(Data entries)
-=-=-
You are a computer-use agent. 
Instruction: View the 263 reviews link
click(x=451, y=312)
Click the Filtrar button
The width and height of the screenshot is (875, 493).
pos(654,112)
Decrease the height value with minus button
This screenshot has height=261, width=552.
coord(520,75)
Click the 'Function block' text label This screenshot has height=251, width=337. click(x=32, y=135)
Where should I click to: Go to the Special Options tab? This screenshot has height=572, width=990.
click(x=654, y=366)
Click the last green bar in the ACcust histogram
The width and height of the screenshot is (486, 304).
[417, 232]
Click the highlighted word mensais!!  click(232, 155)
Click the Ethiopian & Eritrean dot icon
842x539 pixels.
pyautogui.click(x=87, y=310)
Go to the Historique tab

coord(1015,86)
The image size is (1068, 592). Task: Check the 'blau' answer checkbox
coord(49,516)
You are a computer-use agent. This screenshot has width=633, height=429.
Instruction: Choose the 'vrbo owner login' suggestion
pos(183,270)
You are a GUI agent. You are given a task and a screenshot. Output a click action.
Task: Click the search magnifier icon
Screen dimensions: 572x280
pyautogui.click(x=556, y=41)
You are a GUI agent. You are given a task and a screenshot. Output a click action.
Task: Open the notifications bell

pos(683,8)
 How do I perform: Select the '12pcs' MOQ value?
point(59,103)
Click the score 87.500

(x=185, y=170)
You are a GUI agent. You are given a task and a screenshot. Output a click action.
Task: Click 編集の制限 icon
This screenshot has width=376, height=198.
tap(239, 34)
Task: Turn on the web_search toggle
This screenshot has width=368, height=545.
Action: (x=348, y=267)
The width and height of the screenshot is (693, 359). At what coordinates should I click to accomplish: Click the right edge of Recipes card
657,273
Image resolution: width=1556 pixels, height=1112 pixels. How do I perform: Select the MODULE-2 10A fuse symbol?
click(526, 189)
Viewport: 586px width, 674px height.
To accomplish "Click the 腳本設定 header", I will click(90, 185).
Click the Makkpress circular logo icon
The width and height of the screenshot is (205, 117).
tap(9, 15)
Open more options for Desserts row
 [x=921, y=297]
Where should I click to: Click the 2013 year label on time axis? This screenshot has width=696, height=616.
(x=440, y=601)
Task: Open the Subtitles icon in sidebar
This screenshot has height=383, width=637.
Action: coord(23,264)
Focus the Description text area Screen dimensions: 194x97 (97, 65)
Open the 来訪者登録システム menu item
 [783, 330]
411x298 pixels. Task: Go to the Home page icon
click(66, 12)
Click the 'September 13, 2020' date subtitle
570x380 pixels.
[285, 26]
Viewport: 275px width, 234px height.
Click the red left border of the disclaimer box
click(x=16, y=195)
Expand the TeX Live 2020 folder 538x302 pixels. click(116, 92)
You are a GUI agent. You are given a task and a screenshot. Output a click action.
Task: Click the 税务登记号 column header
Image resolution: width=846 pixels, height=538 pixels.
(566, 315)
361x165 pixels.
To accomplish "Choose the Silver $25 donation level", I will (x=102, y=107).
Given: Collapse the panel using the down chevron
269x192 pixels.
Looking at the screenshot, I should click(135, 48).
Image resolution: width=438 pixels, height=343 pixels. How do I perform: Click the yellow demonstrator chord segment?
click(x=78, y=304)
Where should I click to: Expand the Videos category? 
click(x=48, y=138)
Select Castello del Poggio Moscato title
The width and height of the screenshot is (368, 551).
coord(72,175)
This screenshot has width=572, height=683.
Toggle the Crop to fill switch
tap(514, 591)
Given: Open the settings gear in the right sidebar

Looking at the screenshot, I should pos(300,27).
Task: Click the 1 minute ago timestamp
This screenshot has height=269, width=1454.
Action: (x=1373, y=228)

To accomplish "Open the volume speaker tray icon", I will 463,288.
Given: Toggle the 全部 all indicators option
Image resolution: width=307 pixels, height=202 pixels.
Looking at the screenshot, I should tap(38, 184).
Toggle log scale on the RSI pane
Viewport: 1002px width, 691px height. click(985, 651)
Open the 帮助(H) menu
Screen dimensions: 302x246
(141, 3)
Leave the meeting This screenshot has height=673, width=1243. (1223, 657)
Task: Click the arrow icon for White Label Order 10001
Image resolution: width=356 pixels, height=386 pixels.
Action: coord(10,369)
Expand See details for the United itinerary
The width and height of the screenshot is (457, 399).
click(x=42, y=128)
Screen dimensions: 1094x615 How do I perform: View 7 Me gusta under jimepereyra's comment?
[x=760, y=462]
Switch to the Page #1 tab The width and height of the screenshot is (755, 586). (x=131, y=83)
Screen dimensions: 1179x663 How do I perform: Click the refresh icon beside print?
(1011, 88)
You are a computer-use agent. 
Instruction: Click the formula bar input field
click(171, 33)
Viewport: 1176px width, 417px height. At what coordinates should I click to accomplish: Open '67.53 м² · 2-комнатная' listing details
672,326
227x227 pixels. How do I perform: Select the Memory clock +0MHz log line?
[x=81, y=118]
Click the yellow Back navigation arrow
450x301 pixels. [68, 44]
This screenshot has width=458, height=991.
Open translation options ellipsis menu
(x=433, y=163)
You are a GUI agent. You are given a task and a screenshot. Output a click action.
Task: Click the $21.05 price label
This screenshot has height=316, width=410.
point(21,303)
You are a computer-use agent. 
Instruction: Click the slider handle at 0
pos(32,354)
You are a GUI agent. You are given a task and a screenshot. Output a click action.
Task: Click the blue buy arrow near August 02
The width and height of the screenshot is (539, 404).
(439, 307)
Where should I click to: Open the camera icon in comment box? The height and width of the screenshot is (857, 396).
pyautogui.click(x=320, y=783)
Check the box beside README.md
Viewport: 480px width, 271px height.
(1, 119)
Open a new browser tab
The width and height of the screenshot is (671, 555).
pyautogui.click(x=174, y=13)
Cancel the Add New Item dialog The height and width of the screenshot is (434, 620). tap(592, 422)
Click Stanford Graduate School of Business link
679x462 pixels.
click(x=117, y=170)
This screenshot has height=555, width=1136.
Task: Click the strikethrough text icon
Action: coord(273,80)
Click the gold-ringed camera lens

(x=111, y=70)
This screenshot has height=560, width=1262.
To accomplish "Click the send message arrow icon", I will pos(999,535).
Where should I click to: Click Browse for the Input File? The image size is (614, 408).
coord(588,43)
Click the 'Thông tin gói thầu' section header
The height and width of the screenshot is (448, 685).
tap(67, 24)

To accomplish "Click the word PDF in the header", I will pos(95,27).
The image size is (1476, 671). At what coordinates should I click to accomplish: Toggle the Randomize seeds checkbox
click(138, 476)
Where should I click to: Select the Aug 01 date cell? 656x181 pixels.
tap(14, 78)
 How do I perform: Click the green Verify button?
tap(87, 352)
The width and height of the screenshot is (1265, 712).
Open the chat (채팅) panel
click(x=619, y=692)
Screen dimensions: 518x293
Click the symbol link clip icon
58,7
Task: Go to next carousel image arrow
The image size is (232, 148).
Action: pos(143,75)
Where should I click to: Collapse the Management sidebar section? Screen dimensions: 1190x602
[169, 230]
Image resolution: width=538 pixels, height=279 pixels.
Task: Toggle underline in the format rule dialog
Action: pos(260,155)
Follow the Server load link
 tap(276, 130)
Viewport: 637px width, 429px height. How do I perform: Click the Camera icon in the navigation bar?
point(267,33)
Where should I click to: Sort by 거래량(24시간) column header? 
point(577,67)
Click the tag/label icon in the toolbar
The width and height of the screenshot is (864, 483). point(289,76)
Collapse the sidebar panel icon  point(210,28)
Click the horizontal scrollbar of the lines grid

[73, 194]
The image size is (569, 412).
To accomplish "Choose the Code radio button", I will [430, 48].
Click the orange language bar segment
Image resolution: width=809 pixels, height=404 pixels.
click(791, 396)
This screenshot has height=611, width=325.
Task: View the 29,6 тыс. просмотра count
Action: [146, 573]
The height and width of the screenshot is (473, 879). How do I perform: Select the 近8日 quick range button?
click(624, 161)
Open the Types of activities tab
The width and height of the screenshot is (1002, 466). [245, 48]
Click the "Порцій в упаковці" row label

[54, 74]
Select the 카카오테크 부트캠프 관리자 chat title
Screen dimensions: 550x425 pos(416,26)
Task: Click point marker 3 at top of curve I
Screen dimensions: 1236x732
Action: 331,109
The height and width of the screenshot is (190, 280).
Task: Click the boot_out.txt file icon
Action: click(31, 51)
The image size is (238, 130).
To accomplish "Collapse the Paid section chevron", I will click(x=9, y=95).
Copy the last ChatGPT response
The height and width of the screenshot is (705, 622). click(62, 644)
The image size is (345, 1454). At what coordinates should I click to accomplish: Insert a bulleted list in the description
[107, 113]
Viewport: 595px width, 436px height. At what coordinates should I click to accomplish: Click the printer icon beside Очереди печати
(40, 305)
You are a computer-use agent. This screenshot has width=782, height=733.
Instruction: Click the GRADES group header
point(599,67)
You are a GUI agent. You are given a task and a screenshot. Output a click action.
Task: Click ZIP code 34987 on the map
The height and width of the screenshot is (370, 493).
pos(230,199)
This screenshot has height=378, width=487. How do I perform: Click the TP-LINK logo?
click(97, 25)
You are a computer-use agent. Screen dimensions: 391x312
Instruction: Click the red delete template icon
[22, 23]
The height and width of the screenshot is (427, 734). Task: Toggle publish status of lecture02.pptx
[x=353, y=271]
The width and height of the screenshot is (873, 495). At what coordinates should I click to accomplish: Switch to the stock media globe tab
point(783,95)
-=-=-
BRIEF ::
In the entries above, restate word for word the lines between the one holding "This screenshot has height=316, width=410." and the one holding "Check the box beside README.md", inclusive, and nothing besides.

RESULT ::
This screenshot has height=316, width=410.
point(21,303)
You are a computer-use agent. 
Instruction: Click the slider handle at 0
pos(32,354)
You are a GUI agent. You are given a task and a screenshot. Output a click action.
Task: Click the blue buy arrow near August 02
The width and height of the screenshot is (539, 404).
(439, 307)
Where should I click to: Open the camera icon in comment box? The height and width of the screenshot is (857, 396).
pyautogui.click(x=320, y=783)
Check the box beside README.md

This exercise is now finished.